_WHAT THIS TASK INVOLVES_. Find each line in the records below that contains the word "agent", matching case exactly, and copy those lines.

_Pointing data for screenshots_.
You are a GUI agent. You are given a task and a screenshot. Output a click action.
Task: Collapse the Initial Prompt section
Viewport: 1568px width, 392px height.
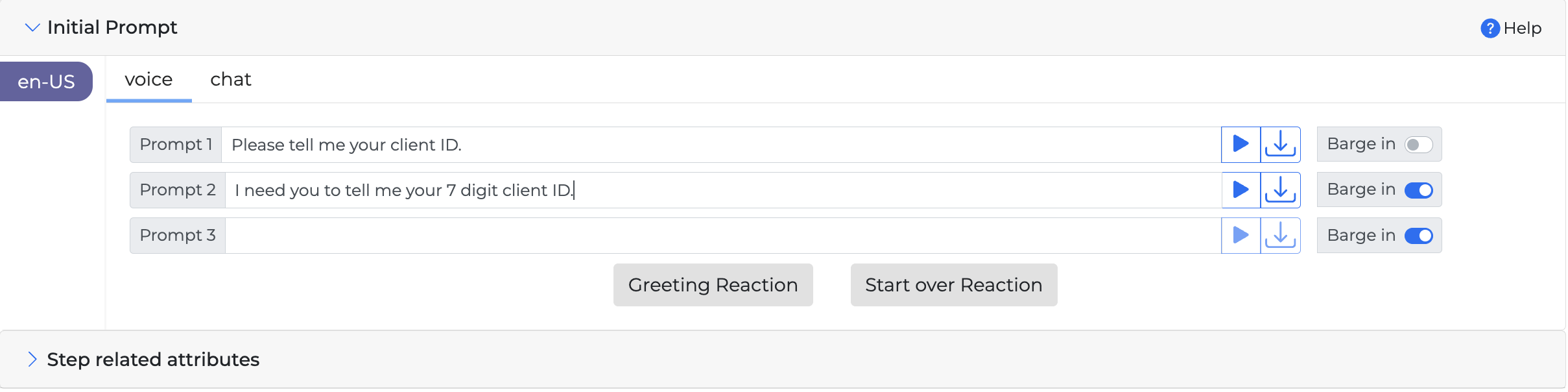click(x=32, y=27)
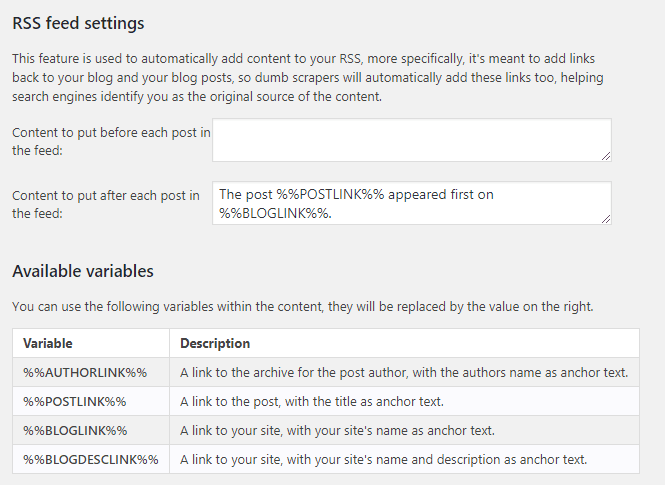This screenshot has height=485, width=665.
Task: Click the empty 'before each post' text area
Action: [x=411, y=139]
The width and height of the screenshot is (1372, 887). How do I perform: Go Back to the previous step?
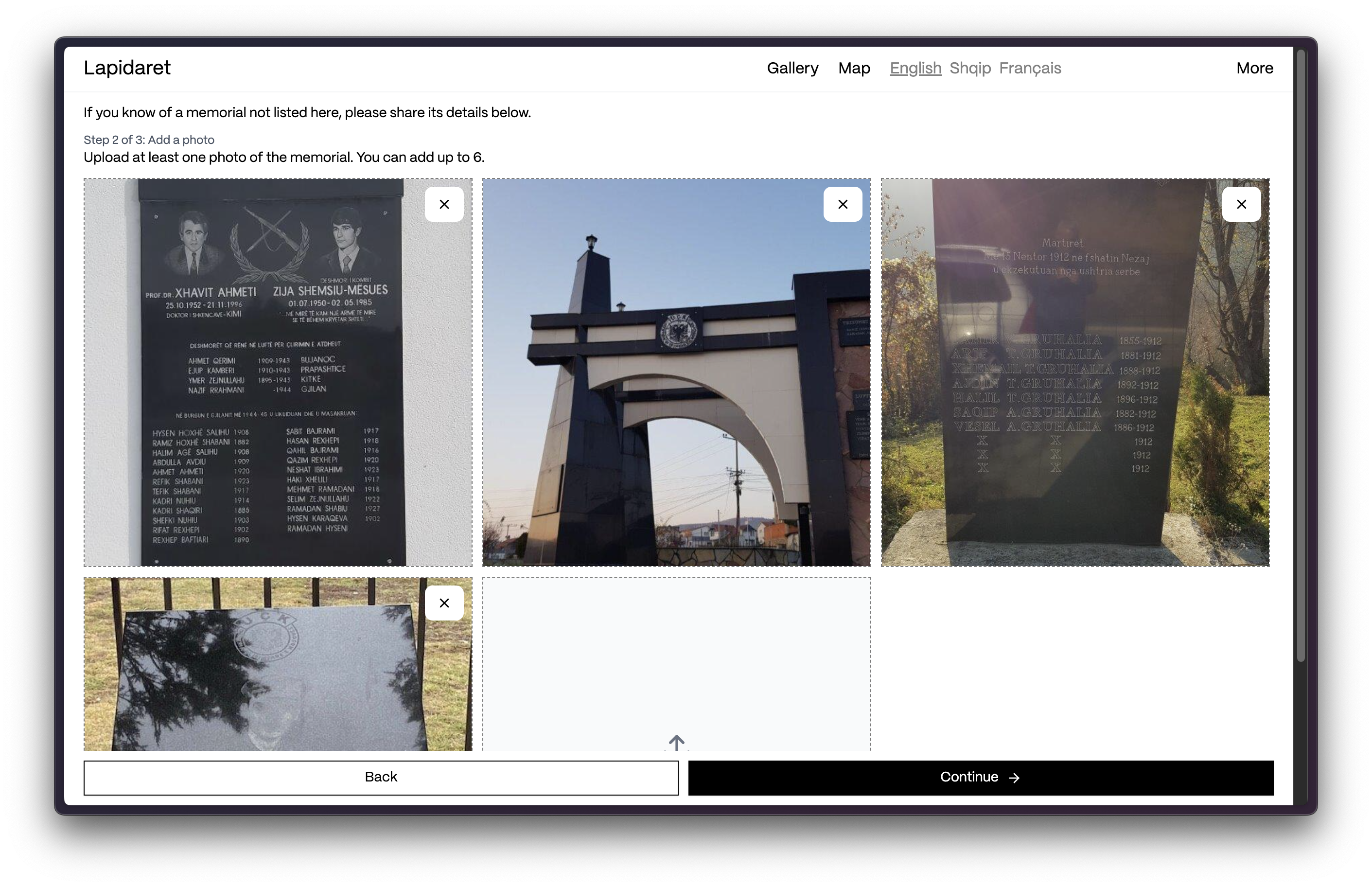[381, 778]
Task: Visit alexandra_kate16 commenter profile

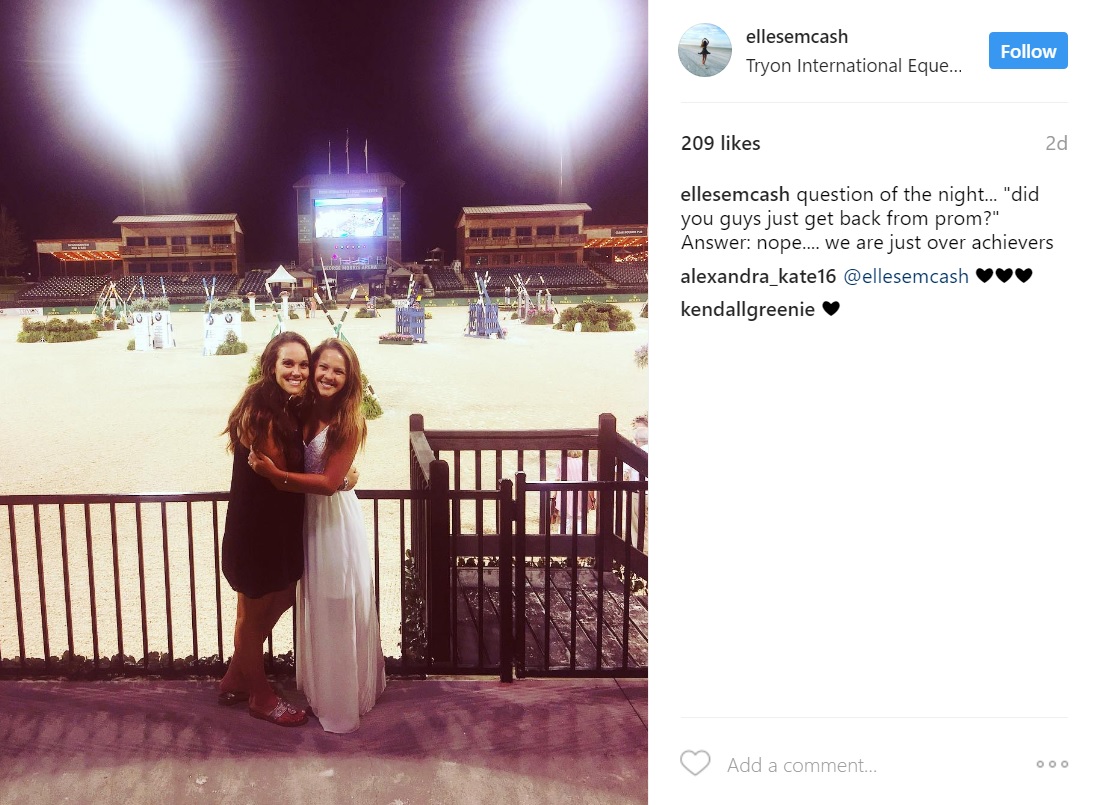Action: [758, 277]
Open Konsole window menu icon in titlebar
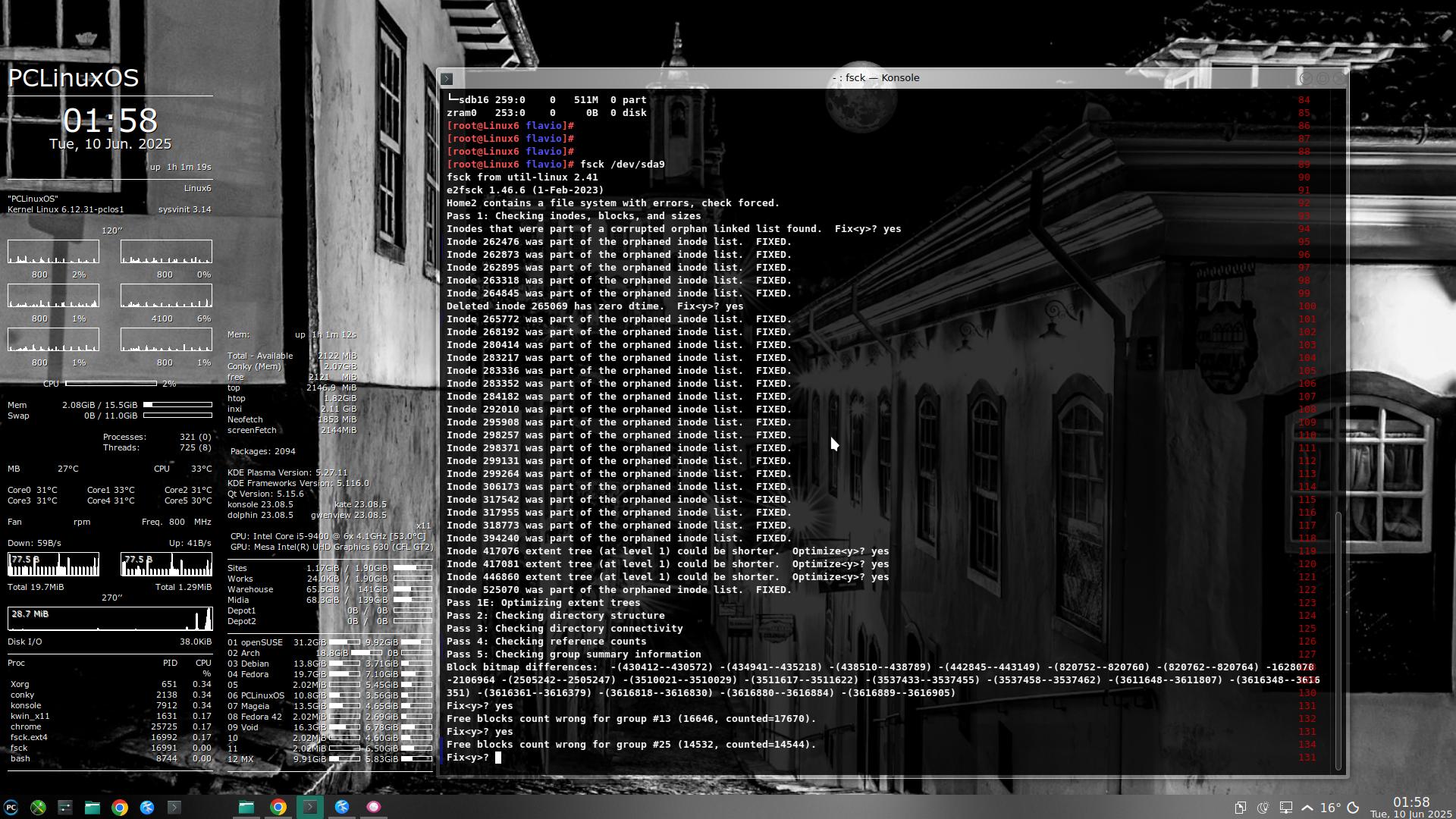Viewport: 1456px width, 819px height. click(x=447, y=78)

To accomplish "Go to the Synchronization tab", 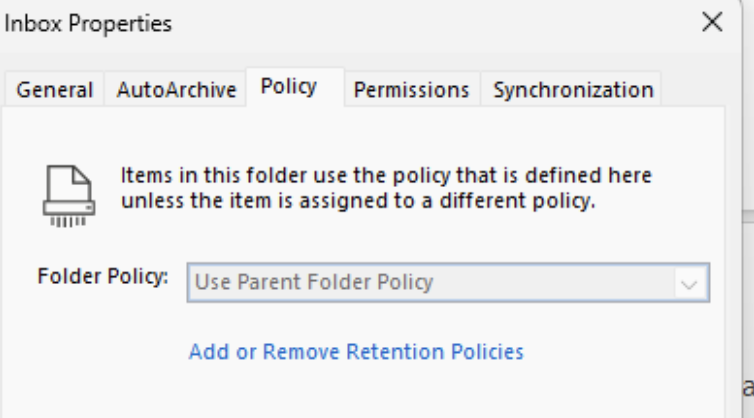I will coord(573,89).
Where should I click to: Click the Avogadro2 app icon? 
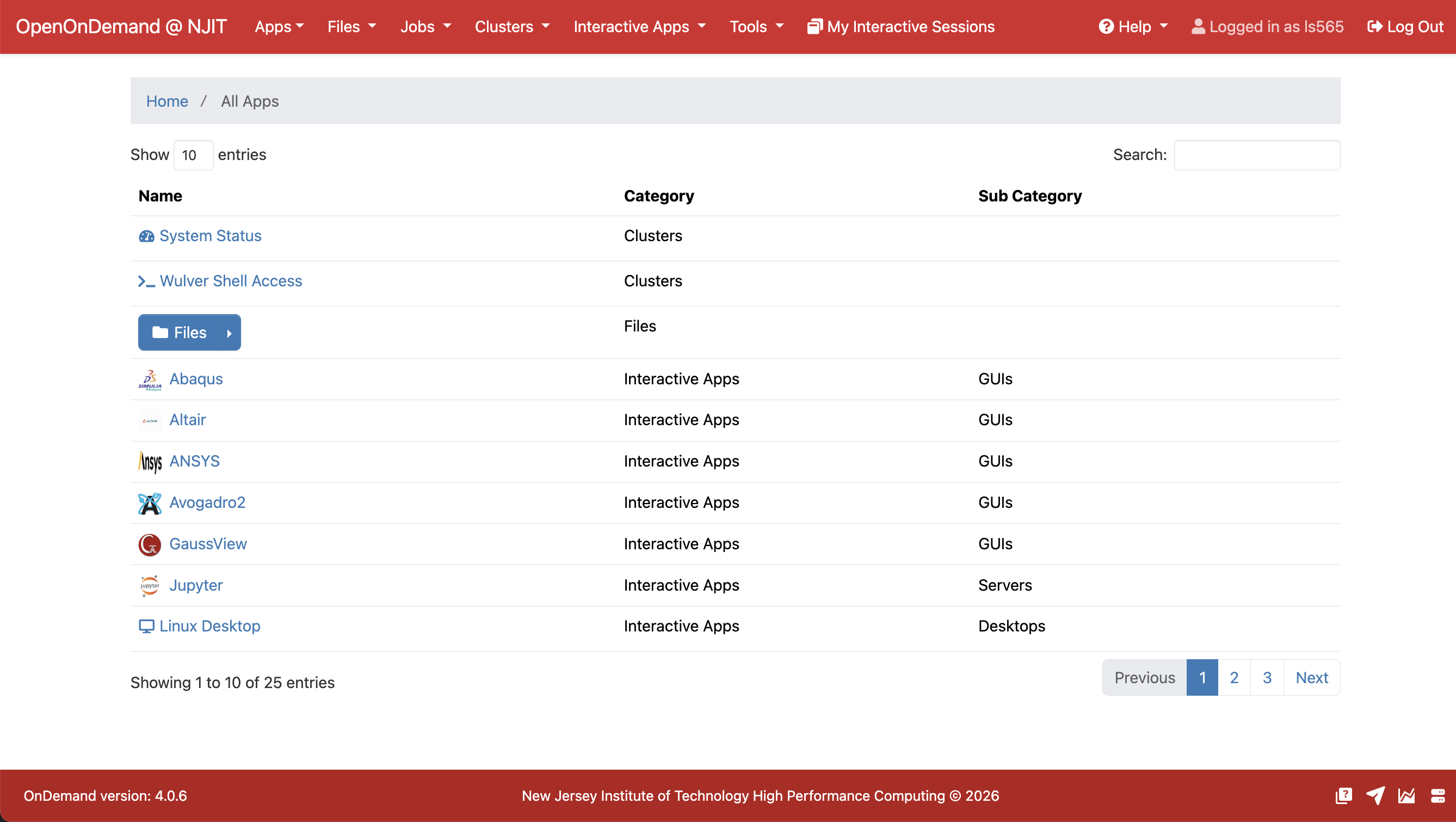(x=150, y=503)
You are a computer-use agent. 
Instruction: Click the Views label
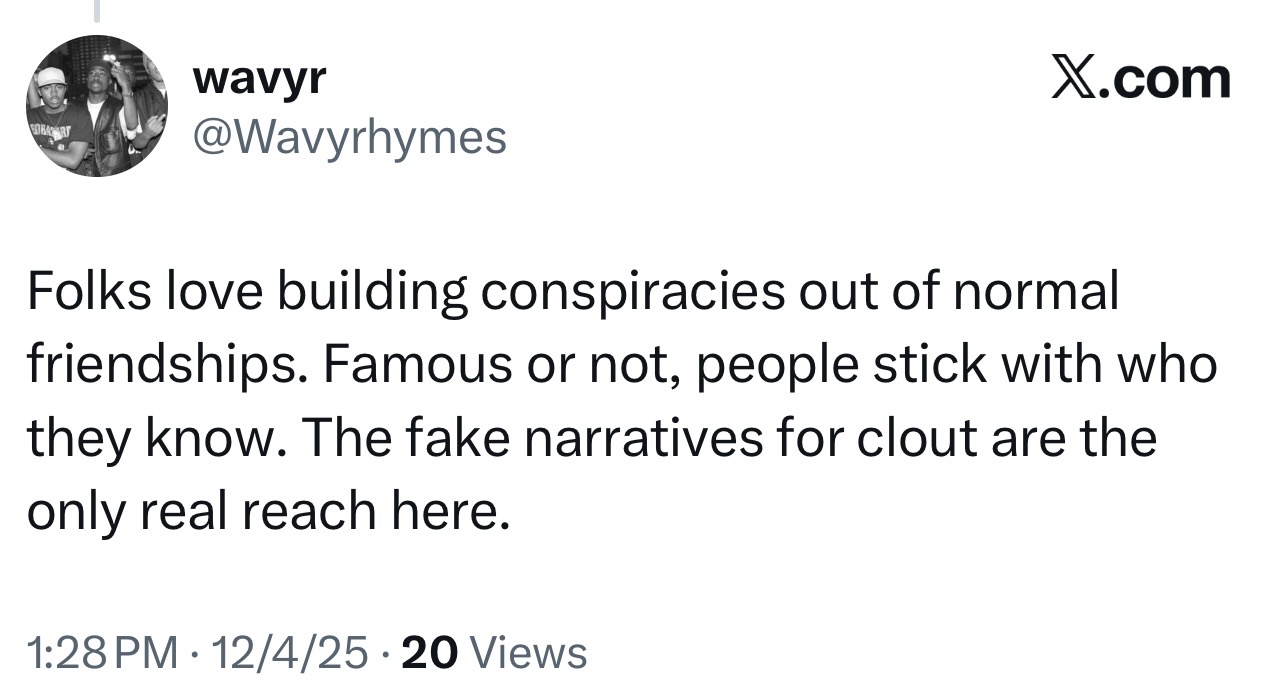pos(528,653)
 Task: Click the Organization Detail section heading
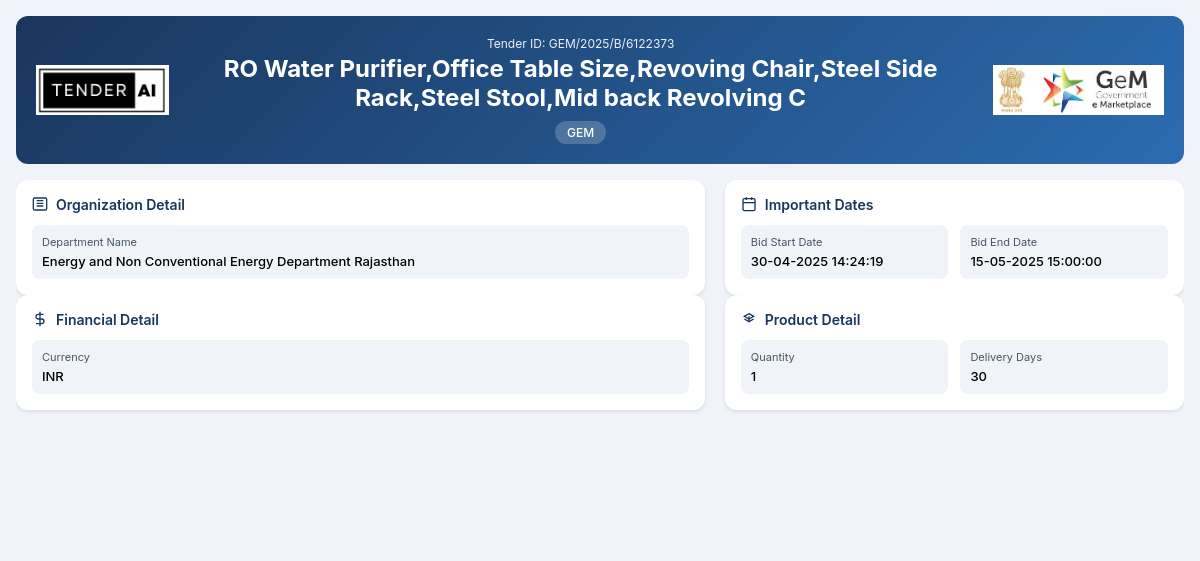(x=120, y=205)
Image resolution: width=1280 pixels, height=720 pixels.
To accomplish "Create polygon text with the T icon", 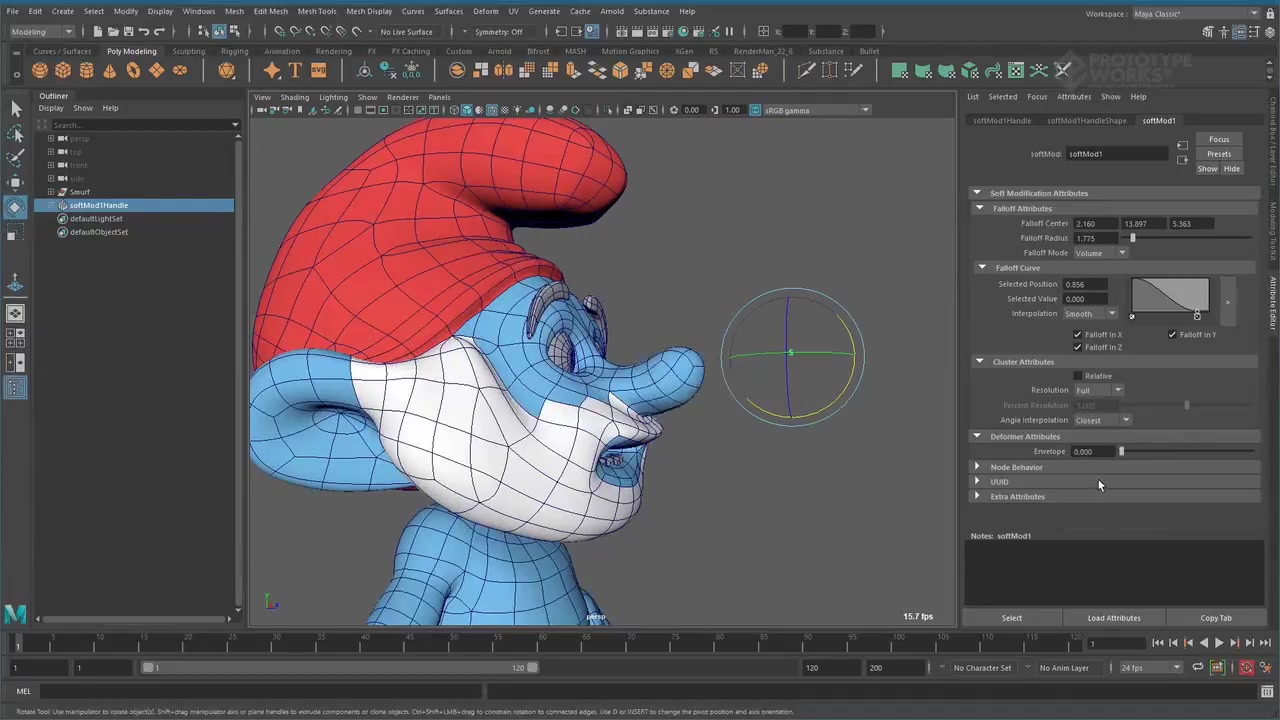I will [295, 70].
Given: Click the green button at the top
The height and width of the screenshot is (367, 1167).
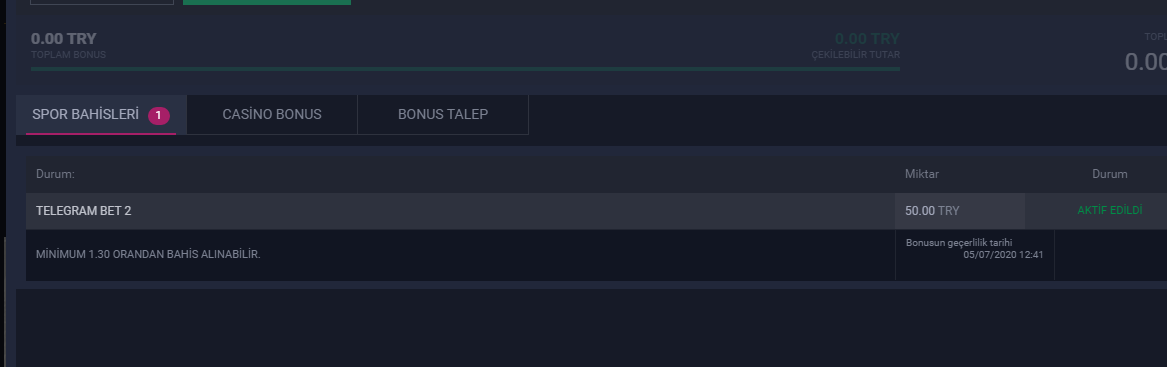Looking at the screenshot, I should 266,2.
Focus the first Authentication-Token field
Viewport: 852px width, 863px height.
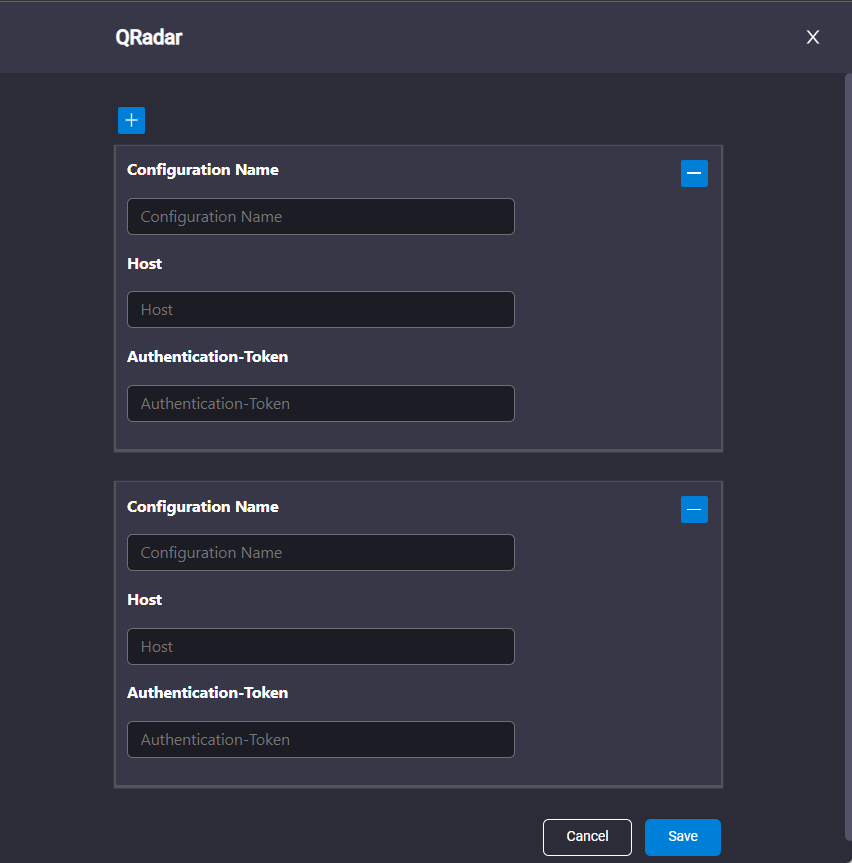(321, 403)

_FULL RESPONSE_.
You are a GUI agent. You are given a task and a screenshot. Output a click action.
You are a computer-use agent. 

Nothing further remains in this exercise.